We were given a ‘34-year-old male, seizure’ at a nearby football pitch in the middle of a park. Also leaving from our station was the FRU (a fast car designed to get to a scene before the ambulance). As we had a new motor, we were able to keep up with the FRU.

Arriving at the top of the street, we were met and directed by some of the patient’s football team-mates. Unfortunately, the patient was 200 yards into the park, and there was no way we were going to get the ambulance onto the field – the council had built a little moat around the park to stop joyriders tearing up the grass in their stolen cars.

The FRU paramedic had reached the patient first and I ran across the field to get to the patient as the paramedic looked worried, and this isn’t someone who normally worries.

As I reached the patient, carrying the scoop which we would use to move him, the paramedic asked me if I thought the patient was breathing.

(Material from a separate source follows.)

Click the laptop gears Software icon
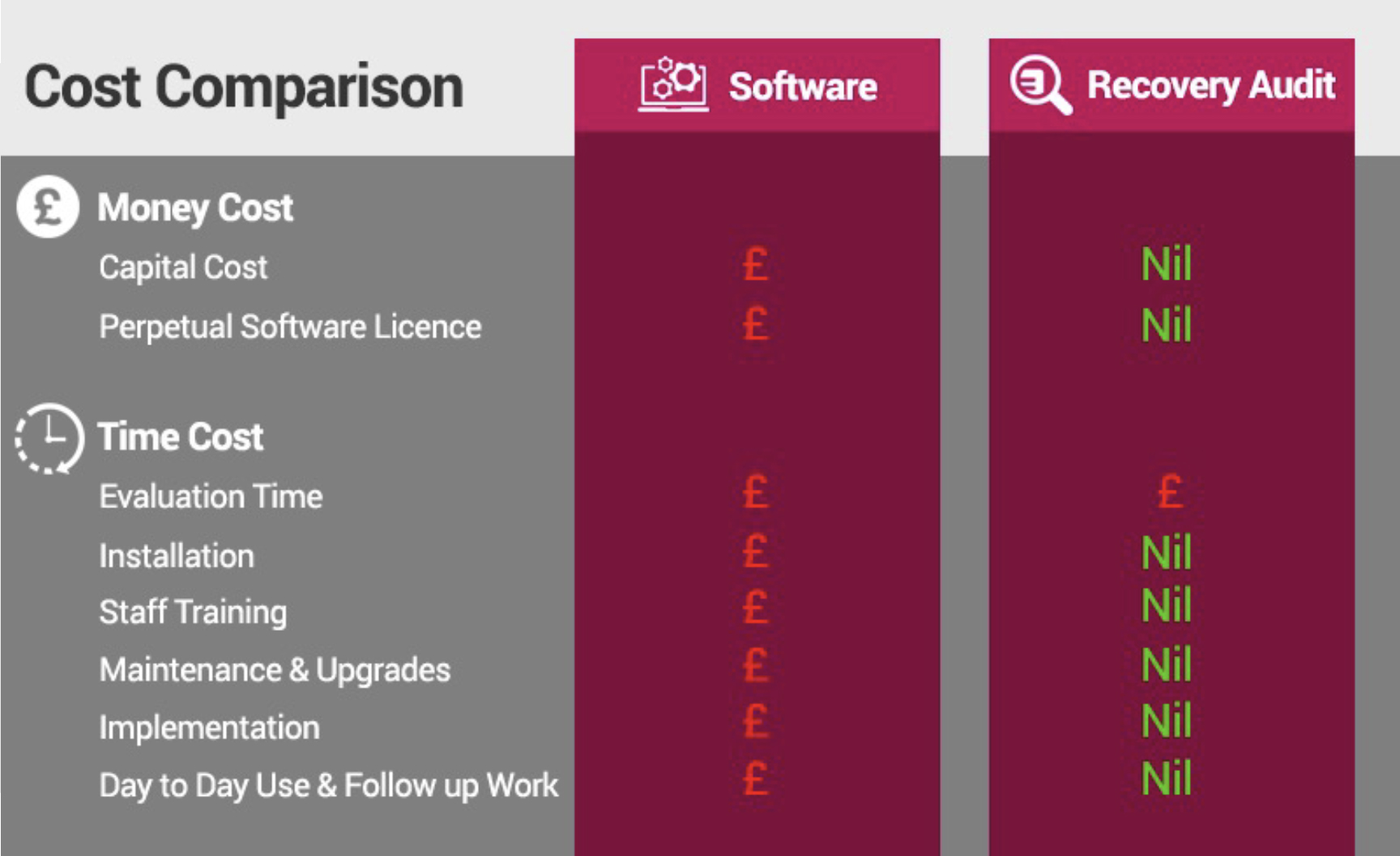Viewport: 1400px width, 856px height. [673, 84]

The patient was Nigerian, and it is not racist to say that sometimes detecting signs of life on a black person is harder than if the patient is Caucasian. White people tend to look dead; black people often just look unconscious. Also, a windy playing field at dusk is not the ideal circumstance to assess a patient.

‘He’s not breathing,’ I told the paramedic, just as my crewmate reached us. ‘Shit’ replied the paramedic, ‘I left the FR2* in my car’.

I had to run 200 yards back to our ambulance to get this, now vital, piece of kit.

On my return my colleagues had started to ‘bag’ the patient (this means using equipment to ‘breathe for’ the patient and performing cardiopulmonary resuscitation, or CPR), which is the procedure to keep blood flowing around the body in the absence of a pulse. Attaching the defib pads I saw that the patient was in ‘fine VF’ (ventricular fibrillation) – this is a heart rhythm which means the heart is ‘quivering’ rather than pumping blood around the body to the brain and other vital organs. Technically, the patient is dead and without immediate treatment, they will remain dead.

We ‘shocked’ the patient once and his heart rhythm changed. It changed to asystole (this means that the heart is not moving at all, and it is much more difficult to restore life to the patient with this form of rhythm). We decided to ‘scoop and run’ to the nearest hospital. The paramedic secured the patient’s airway by passing a tube down the windpipe, and we got the patient onto the scoop, all the time continuing the CPR and giving potentially lifesaving drugs. We then carried him, with the help of his team-mates, to the ambulance and rushed him to hospital.

Unfortunately, the patient never regained consciousness, and died in the resuscitation room.

Thirty-four years old, normally fit and healthy – and he drops dead on a football pitch. Despite our best efforts there was nothing more we could have done for him; the treatment went according to plan and the resuscitation attempt went smoothly. This was a ‘proper’ job, but one job we would have happily done without.